> [Задание 1] Выпиши все фамилии людей, которые встречаются в отрывке о Батюшкове и его критиках.
> [Задание 2] Продублируй без изменений строки, которые идут после отрывка: от строки с "This screenshot has width=1440, height=900." до строки с "Looking at the screenshot, I should (84, 244).", включая обе.

───── Отрывок ─────

Трудно не распознать в этой талантливой пародии излюбленные фразы и инверсии Константина Николаевича, и даже мысли (“Сердце имеет свою память”). Однако то, что смешило и раздражало младших литераторов Грибоедова и Катенина – была не фраза, а взгляд на жизнь через призму культуры; через отвлечённое, вычитанное, искусственное – как им казалось – знание, столь же далёкое от проблем страны и её несчастного народа, как далеки живые цветы от тех, что “растут” в стихах поэтов “арзамасского” круга. Иначе боевой офицер и будущий декабрист Катенин и не мог взирать на прозу Батюшкова. Характерно, что с похожим раздражением будет комментировать “Опыты в прозе” и другой офицер и будущий декабрист, младший родственник Батюшкова – Муравьёв Никита.
Но “выстрел”, по счастью, останется холостым. И не только потому, что судить автора можно лишь по законам, которые он сам признаёт над собой. Нет, в комедии было слишком много намёков на “личности”, причём “высокопоставленные” – слишком много прямых и грубых насмешек – чтобы пускать её “в дело”. Страшно представить, в какое отчаяние поверг бы мнительного поэта грибоедовский “пасквиль”, будь он обнародован тем или иным способом[58].

───── Исходные строки ─────

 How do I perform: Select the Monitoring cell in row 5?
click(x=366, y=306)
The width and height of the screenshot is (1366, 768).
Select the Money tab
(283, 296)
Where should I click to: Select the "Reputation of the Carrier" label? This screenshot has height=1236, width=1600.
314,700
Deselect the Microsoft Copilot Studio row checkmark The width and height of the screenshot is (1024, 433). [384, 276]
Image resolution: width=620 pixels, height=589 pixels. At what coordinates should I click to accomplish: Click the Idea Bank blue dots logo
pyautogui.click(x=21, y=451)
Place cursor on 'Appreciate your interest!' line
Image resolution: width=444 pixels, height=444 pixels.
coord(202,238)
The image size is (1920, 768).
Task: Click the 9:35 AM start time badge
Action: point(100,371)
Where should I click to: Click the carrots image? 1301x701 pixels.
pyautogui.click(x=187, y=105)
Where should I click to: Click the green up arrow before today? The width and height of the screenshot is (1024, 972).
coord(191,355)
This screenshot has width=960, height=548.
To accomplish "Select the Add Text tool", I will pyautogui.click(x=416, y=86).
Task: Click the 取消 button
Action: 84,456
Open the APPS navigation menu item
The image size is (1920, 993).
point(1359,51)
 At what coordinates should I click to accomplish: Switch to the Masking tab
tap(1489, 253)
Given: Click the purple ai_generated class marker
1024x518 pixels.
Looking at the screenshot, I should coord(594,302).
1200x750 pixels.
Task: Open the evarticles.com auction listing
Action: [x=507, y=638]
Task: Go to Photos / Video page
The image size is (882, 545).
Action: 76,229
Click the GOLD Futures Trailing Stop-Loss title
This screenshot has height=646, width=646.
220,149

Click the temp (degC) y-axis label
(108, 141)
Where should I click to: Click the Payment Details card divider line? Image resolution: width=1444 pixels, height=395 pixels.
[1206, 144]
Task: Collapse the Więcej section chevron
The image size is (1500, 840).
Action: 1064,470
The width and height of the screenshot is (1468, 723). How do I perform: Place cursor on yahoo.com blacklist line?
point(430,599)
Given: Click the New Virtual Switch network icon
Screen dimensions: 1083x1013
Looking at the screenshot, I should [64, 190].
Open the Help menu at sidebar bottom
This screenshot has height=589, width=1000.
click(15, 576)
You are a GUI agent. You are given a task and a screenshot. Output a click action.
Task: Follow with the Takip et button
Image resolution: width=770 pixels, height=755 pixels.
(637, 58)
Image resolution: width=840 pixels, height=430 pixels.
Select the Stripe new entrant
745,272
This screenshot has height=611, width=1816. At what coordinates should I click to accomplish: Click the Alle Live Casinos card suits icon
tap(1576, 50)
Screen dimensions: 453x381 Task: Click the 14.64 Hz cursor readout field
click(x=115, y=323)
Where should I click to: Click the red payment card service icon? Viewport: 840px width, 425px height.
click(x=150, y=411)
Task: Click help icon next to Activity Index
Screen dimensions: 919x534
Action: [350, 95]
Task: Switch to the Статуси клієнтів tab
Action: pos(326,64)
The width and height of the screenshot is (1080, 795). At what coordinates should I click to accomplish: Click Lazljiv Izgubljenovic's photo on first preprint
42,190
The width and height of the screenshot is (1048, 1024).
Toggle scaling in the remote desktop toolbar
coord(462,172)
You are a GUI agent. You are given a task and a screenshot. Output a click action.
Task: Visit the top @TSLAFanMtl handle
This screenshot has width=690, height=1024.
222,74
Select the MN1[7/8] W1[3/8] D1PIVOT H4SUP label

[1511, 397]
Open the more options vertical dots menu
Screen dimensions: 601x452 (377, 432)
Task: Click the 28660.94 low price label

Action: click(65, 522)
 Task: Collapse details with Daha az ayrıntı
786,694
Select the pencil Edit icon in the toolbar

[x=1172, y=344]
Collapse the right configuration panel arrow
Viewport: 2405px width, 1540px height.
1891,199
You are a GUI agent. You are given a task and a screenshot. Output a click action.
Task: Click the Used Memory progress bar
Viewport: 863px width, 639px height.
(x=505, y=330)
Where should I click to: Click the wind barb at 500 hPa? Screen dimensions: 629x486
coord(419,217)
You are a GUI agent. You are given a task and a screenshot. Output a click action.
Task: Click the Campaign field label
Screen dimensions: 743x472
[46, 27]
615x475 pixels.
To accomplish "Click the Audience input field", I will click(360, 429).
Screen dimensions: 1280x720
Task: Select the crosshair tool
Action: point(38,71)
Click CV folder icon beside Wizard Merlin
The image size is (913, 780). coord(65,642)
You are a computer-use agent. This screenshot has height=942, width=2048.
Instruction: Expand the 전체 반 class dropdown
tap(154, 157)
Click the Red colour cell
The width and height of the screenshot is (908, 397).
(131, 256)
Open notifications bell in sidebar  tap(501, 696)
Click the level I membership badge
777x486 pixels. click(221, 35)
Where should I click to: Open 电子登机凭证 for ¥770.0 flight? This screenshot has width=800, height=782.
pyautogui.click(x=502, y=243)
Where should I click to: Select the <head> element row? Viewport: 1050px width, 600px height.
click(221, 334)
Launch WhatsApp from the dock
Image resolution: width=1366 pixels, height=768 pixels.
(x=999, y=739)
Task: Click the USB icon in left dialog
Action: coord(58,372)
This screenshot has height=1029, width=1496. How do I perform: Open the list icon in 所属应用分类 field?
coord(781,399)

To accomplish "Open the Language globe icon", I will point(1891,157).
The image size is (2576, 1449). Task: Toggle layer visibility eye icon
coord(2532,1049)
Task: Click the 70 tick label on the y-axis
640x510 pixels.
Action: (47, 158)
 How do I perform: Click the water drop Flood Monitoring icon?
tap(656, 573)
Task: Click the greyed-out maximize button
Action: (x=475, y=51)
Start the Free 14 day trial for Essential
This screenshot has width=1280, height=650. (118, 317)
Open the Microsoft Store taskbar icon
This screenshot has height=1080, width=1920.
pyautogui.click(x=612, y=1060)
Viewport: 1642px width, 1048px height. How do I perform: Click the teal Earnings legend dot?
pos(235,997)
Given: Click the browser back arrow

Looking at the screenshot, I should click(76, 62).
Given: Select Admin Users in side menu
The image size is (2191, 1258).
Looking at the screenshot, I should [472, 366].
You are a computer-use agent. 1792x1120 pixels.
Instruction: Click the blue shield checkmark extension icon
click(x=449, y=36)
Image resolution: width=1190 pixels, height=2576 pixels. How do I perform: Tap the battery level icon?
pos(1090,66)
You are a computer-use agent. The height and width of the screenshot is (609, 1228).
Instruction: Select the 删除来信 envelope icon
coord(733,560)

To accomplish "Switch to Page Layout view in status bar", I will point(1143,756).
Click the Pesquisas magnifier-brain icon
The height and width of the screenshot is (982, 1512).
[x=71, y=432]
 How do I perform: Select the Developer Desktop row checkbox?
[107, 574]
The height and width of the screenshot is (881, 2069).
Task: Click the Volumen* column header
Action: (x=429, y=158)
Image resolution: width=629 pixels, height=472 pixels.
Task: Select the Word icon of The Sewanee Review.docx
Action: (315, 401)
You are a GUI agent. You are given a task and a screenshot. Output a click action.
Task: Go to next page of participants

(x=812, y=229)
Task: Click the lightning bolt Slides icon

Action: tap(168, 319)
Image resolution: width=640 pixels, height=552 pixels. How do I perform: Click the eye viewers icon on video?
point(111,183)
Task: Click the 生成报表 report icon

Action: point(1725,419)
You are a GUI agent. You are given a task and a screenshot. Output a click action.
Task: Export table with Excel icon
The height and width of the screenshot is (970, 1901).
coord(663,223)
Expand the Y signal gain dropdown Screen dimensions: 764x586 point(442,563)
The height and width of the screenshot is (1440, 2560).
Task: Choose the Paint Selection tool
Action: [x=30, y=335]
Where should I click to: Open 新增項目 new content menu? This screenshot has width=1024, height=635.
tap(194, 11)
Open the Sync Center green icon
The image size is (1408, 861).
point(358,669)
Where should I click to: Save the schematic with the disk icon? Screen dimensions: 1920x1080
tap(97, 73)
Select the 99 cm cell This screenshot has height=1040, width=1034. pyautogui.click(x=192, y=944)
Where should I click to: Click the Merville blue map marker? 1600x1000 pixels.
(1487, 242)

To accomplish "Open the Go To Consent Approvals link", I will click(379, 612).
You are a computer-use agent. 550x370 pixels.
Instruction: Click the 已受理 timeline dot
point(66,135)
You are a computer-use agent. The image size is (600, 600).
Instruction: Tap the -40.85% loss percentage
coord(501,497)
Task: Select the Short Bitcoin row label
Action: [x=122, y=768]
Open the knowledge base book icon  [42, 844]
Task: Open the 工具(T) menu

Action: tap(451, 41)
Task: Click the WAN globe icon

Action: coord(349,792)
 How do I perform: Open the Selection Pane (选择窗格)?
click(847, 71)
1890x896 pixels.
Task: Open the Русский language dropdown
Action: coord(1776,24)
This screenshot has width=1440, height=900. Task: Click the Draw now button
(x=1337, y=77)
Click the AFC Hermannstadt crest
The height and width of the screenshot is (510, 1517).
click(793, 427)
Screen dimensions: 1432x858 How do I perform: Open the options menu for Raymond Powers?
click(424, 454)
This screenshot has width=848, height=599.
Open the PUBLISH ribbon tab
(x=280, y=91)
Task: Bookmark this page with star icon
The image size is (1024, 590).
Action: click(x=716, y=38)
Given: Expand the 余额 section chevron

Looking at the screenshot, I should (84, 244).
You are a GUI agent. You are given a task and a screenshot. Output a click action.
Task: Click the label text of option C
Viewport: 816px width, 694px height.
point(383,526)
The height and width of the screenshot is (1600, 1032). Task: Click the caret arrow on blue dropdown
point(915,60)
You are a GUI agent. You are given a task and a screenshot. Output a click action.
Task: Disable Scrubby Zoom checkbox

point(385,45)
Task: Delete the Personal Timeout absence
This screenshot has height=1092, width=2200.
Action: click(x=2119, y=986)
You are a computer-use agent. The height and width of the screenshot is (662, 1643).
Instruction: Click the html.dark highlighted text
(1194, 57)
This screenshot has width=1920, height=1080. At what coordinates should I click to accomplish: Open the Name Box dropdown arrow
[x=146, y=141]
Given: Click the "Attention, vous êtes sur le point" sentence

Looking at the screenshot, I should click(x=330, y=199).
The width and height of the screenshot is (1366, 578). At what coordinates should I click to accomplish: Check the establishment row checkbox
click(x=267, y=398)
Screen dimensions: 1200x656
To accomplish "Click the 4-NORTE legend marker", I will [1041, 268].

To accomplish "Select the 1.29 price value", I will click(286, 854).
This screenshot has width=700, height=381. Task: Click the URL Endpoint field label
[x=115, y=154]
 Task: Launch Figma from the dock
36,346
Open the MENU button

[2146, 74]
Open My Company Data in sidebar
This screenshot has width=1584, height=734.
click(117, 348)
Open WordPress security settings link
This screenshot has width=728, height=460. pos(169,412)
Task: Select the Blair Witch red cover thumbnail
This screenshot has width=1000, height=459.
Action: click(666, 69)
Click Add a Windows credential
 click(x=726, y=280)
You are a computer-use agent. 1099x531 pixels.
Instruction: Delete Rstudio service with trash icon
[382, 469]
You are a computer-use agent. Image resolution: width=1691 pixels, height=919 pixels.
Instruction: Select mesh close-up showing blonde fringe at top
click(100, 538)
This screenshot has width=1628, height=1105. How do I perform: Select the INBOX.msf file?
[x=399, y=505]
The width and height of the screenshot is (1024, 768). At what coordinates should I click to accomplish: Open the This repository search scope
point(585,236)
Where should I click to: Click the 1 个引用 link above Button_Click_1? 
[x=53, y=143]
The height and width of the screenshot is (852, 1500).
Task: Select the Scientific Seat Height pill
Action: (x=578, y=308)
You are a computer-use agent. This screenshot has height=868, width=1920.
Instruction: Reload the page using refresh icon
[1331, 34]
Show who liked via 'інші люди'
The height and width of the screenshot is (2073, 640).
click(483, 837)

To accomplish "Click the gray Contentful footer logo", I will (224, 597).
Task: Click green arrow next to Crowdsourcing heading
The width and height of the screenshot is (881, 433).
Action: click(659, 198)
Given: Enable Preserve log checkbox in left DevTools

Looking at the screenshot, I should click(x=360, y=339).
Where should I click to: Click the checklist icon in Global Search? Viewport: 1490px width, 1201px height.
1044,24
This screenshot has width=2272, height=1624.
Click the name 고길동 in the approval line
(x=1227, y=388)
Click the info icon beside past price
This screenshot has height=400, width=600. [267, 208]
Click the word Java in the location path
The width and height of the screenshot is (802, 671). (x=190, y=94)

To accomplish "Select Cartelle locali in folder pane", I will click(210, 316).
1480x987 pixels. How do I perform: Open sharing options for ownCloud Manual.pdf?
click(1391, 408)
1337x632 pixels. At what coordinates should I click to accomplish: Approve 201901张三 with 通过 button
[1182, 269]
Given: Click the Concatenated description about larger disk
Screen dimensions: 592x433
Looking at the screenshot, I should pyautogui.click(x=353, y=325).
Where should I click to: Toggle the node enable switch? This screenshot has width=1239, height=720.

─────

> [Ответ 1] Грибоедов, Катенин, Батюшков, Муравьёв

> [Ответ 2]
This screenshot has width=1440, height=900. Task: Click the Draw now button
(x=1337, y=77)
Click the AFC Hermannstadt crest
The height and width of the screenshot is (510, 1517).
click(793, 427)
Screen dimensions: 1432x858 How do I perform: Open the options menu for Raymond Powers?
click(424, 454)
This screenshot has width=848, height=599.
Open the PUBLISH ribbon tab
(x=280, y=91)
Task: Bookmark this page with star icon
The image size is (1024, 590).
Action: click(x=716, y=38)
Given: Expand the 余额 section chevron

Looking at the screenshot, I should (84, 244).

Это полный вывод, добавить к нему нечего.